» TASK
The full listing below must be printed exactly, word for word.

» DATA SECTION
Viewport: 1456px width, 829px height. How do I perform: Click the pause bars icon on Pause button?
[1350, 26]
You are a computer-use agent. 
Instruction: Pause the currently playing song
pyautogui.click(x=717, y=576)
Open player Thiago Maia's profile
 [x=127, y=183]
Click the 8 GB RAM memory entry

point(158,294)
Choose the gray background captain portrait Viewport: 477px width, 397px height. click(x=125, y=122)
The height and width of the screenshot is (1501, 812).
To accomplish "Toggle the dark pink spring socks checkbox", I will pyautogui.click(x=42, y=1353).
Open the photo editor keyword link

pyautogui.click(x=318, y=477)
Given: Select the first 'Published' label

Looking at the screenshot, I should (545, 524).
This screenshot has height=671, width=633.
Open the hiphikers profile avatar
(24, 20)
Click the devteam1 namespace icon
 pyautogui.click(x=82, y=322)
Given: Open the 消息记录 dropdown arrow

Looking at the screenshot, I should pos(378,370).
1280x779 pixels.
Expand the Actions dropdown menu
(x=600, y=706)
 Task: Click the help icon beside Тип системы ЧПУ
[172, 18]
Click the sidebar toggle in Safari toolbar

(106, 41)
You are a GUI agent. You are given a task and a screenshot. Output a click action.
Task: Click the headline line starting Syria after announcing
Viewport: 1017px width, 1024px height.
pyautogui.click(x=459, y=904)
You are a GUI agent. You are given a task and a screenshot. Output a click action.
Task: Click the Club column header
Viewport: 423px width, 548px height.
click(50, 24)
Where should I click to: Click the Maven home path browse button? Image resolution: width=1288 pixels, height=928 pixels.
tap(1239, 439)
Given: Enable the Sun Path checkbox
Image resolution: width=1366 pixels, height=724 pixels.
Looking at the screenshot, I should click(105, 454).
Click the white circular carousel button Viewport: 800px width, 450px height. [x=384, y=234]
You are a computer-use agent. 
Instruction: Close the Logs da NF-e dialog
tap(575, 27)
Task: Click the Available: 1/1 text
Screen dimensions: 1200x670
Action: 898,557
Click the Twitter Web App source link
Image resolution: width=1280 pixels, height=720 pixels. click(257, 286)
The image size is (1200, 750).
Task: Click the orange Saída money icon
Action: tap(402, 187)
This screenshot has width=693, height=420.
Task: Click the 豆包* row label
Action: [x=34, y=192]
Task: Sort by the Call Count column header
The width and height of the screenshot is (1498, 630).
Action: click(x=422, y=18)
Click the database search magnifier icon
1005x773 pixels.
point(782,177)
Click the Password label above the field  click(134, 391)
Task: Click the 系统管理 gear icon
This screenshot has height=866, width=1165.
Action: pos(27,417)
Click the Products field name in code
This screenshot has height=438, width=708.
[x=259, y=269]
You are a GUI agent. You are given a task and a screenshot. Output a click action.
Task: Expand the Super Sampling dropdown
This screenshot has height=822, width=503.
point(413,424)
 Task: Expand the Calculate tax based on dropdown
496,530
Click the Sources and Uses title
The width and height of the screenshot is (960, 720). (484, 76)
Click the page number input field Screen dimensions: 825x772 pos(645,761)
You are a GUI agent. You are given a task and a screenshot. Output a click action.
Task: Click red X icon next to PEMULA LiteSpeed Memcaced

» SOLUTION TO THIS EXERCISE
Viewport: 1456px width, 829px height. How do I perform: Click the pause bars icon on Pause button?
[1350, 26]
You are a computer-use agent. 
Instruction: Pause the currently playing song
pyautogui.click(x=717, y=576)
Open player Thiago Maia's profile
 [x=127, y=183]
Click the 8 GB RAM memory entry

point(158,294)
Choose the gray background captain portrait Viewport: 477px width, 397px height. click(x=125, y=122)
The height and width of the screenshot is (1501, 812).
To accomplish "Toggle the dark pink spring socks checkbox", I will pyautogui.click(x=42, y=1353).
Open the photo editor keyword link

pyautogui.click(x=318, y=477)
Given: Select the first 'Published' label

Looking at the screenshot, I should (545, 524).
This screenshot has height=671, width=633.
Open the hiphikers profile avatar
(24, 20)
Click the devteam1 namespace icon
 pyautogui.click(x=82, y=322)
Given: Open the 消息记录 dropdown arrow

Looking at the screenshot, I should pos(378,370).
1280x779 pixels.
Expand the Actions dropdown menu
(x=600, y=706)
 Task: Click the help icon beside Тип системы ЧПУ
[172, 18]
Click the sidebar toggle in Safari toolbar

(106, 41)
You are a GUI agent. You are given a task and a screenshot. Output a click action.
Task: Click the headline line starting Syria after announcing
Viewport: 1017px width, 1024px height.
pyautogui.click(x=459, y=904)
You are a GUI agent. You are given a task and a screenshot. Output a click action.
Task: Click the Club column header
Viewport: 423px width, 548px height.
click(50, 24)
Where should I click to: Click the Maven home path browse button? Image resolution: width=1288 pixels, height=928 pixels.
tap(1239, 439)
Given: Enable the Sun Path checkbox
Image resolution: width=1366 pixels, height=724 pixels.
Looking at the screenshot, I should click(105, 454).
Click the white circular carousel button Viewport: 800px width, 450px height. [x=384, y=234]
You are a computer-use agent. 
Instruction: Close the Logs da NF-e dialog
tap(575, 27)
Task: Click the Available: 1/1 text
Screen dimensions: 1200x670
Action: 898,557
Click the Twitter Web App source link
Image resolution: width=1280 pixels, height=720 pixels. click(257, 286)
The image size is (1200, 750).
Task: Click the orange Saída money icon
Action: tap(402, 187)
This screenshot has width=693, height=420.
Task: Click the 豆包* row label
Action: [x=34, y=192]
Task: Sort by the Call Count column header
The width and height of the screenshot is (1498, 630).
Action: click(x=422, y=18)
Click the database search magnifier icon
1005x773 pixels.
point(782,177)
Click the Password label above the field  click(134, 391)
Task: Click the 系统管理 gear icon
This screenshot has height=866, width=1165.
Action: pos(27,417)
Click the Products field name in code
This screenshot has height=438, width=708.
[x=259, y=269]
You are a GUI agent. You are given a task and a screenshot. Output a click action.
Task: Expand the Super Sampling dropdown
This screenshot has height=822, width=503.
point(413,424)
 Task: Expand the Calculate tax based on dropdown
496,530
Click the Sources and Uses title
The width and height of the screenshot is (960, 720). (484, 76)
Click the page number input field Screen dimensions: 825x772 pos(645,761)
You are a GUI agent. You are given a task and a screenshot. Output a click action.
Task: Click red X icon next to PEMULA LiteSpeed Memcaced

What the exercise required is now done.